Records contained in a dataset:
-*-*-
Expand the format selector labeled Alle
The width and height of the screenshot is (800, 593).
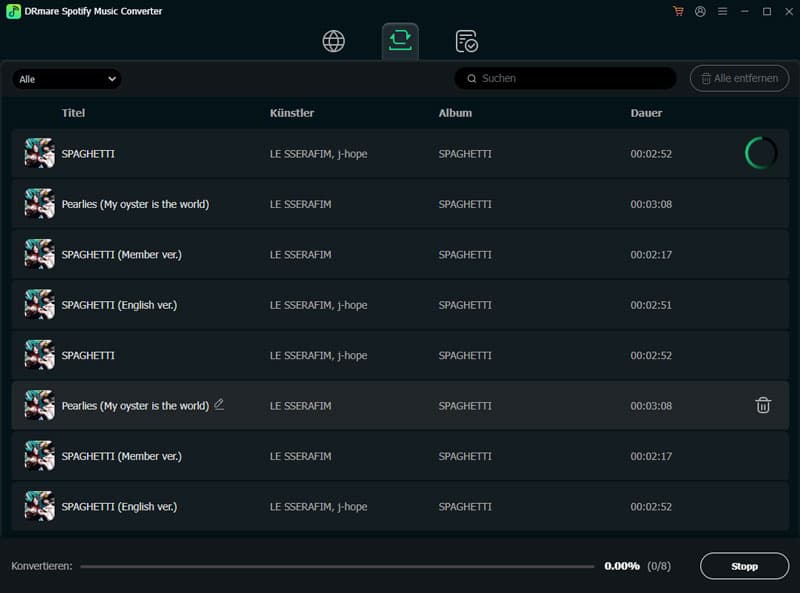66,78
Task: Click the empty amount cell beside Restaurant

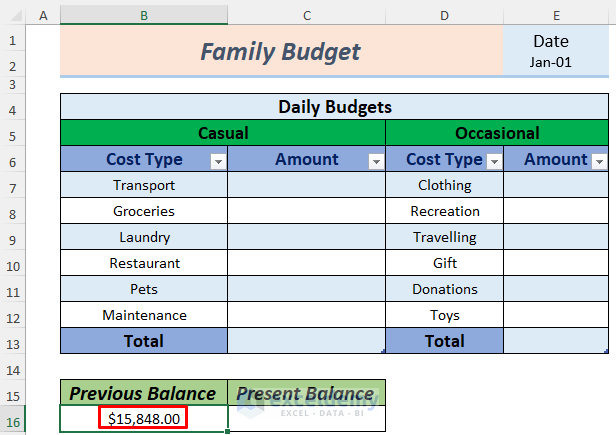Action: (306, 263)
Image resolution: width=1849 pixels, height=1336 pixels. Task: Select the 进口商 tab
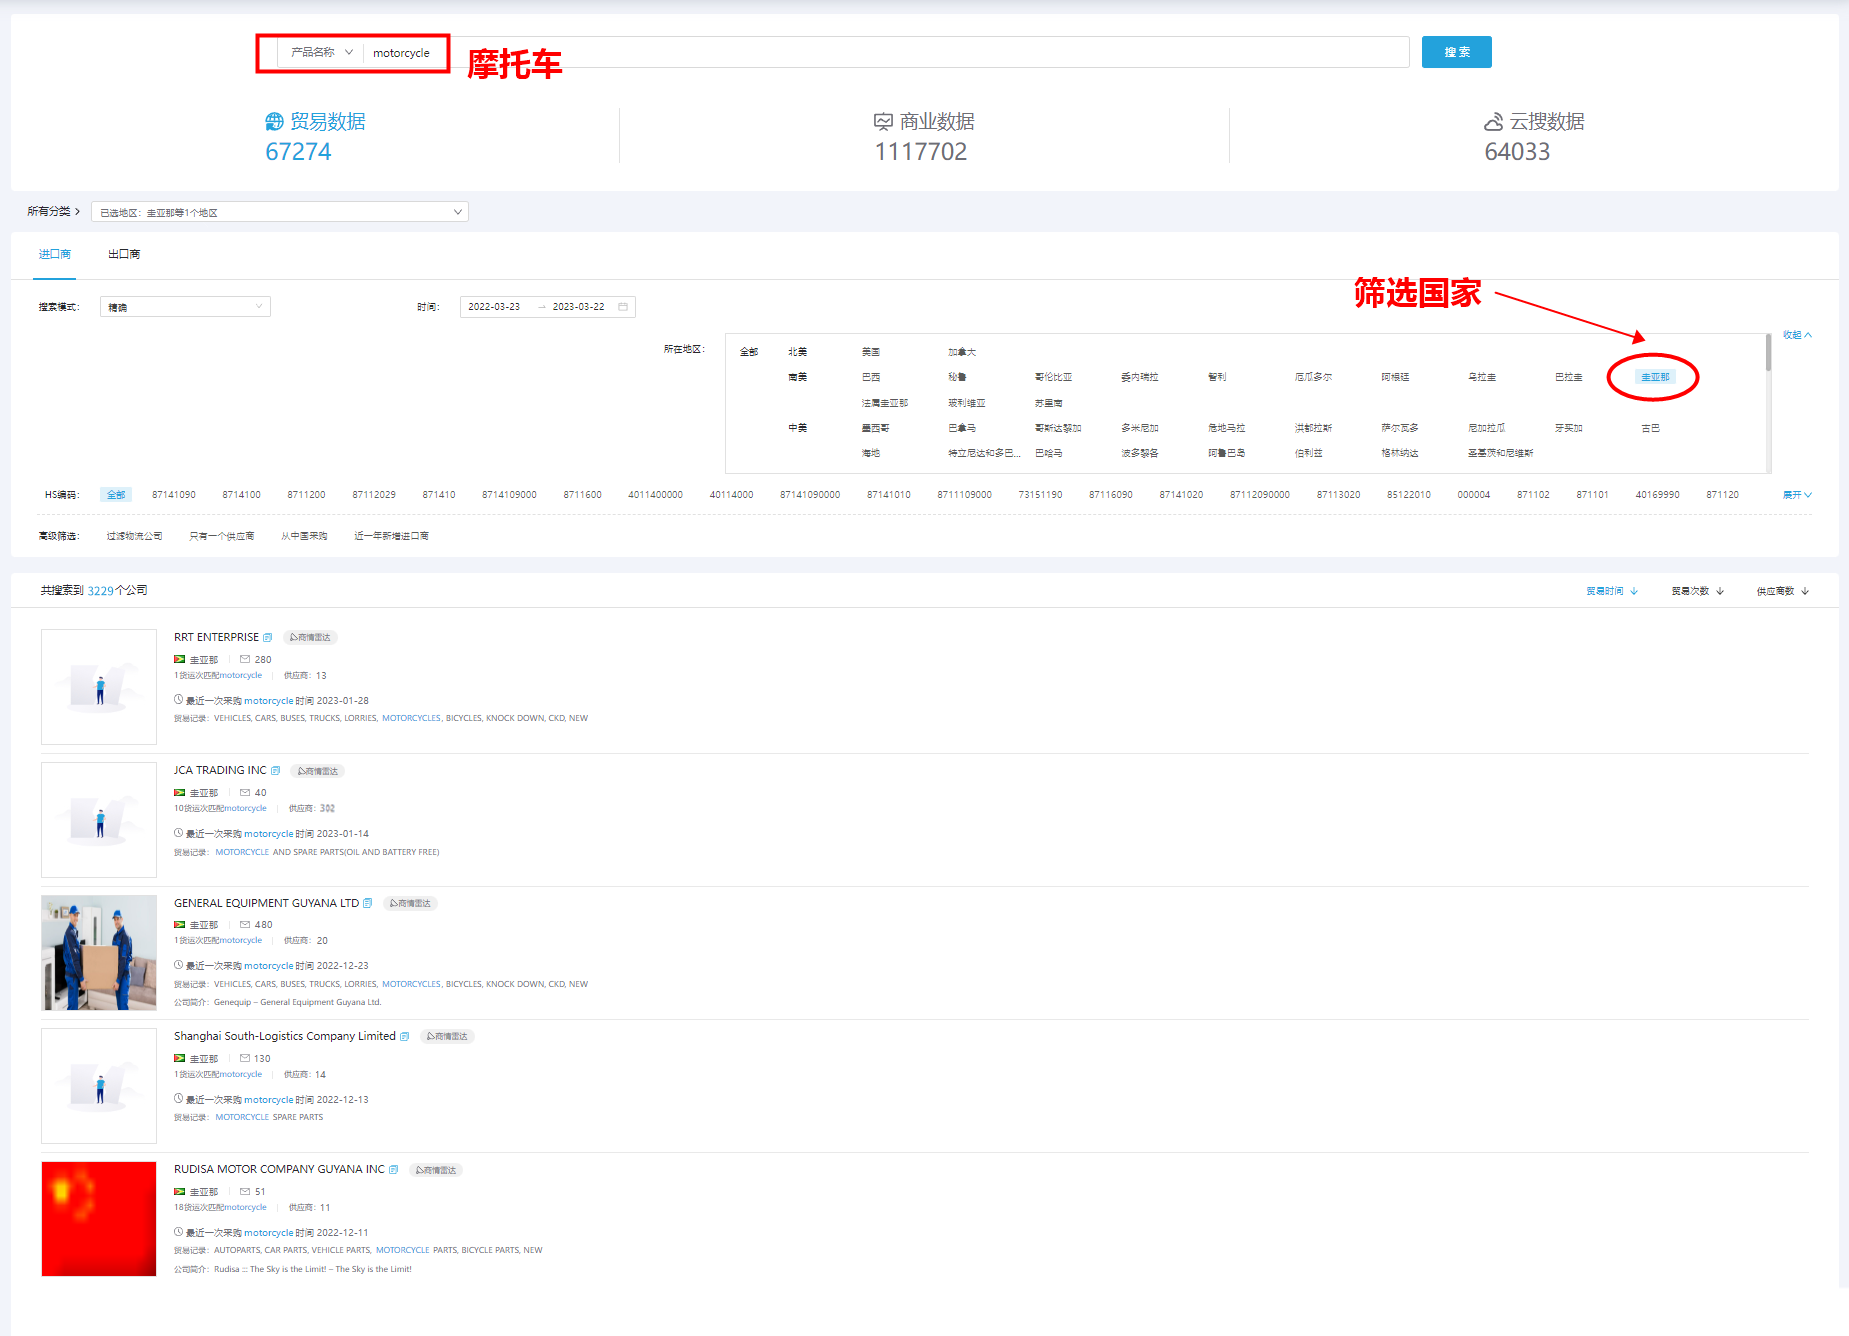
-*-*-
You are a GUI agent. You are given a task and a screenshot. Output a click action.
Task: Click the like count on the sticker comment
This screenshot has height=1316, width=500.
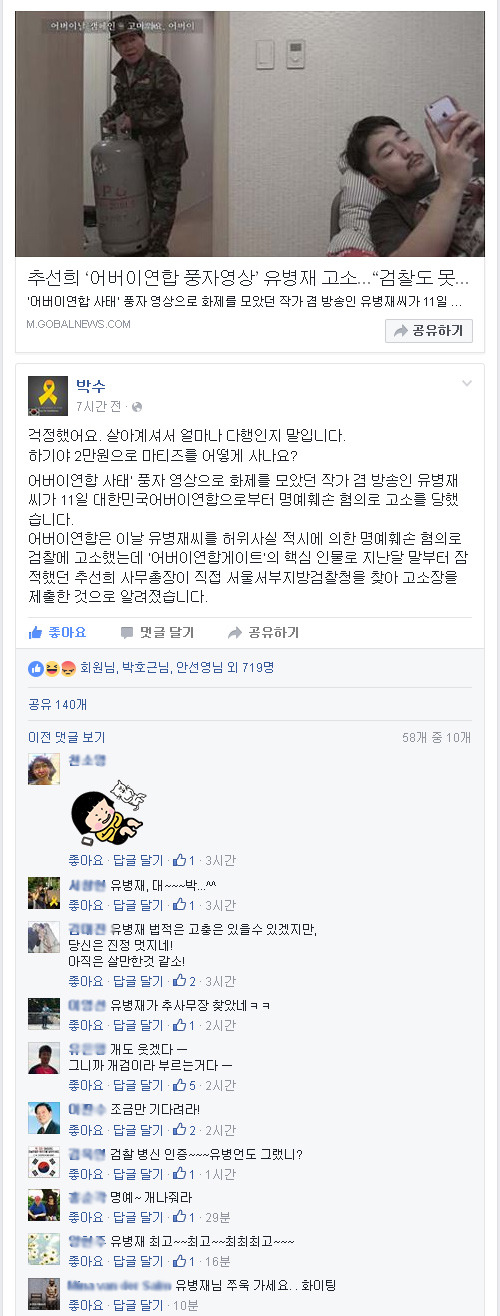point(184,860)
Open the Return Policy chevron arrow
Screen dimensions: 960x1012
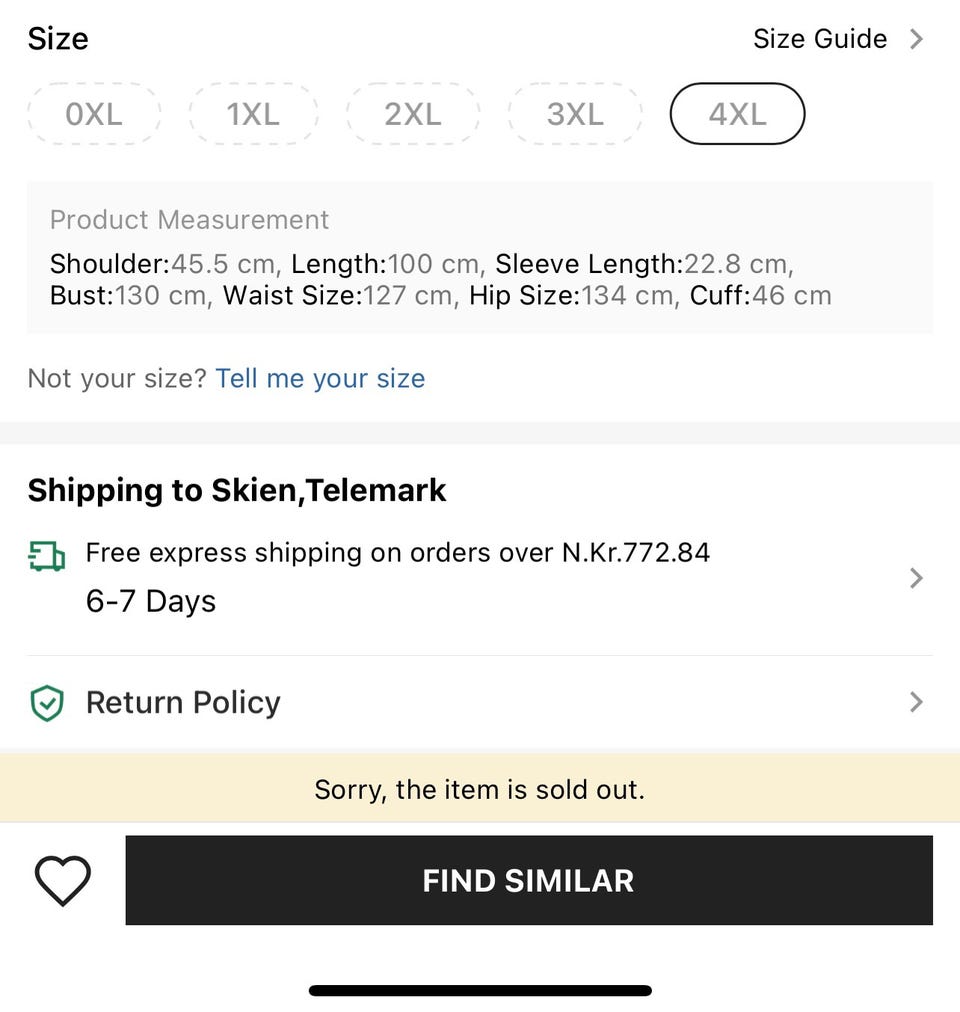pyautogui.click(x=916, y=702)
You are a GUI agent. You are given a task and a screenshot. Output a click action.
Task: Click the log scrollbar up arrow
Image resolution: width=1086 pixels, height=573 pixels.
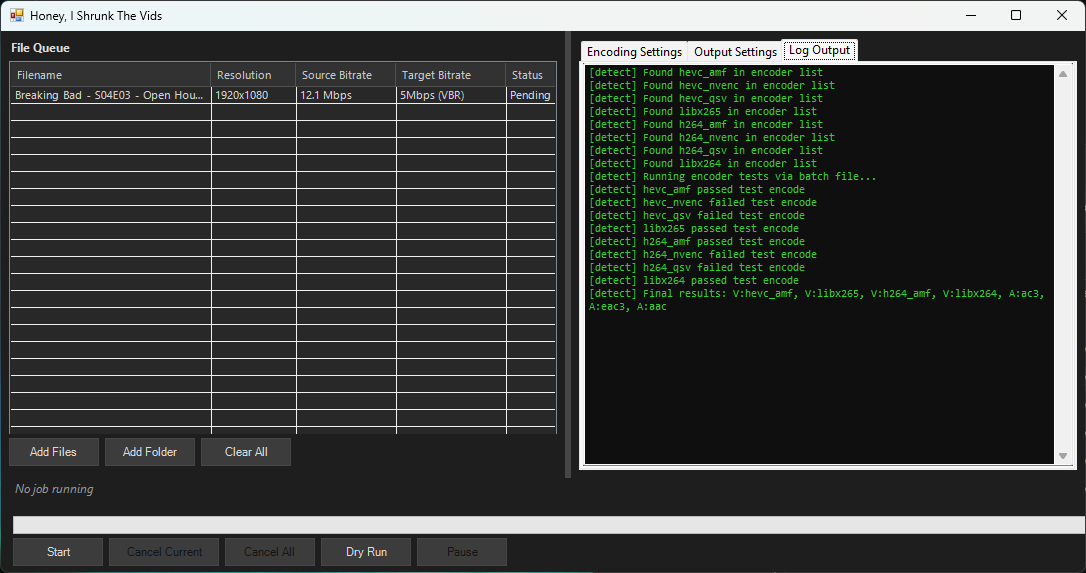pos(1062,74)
-*-*-
Task item => Where a line of the data holds "arrow", show that line.

The answer =>
Open the Return Policy chevron arrow
Task: Click the log scrollbar up arrow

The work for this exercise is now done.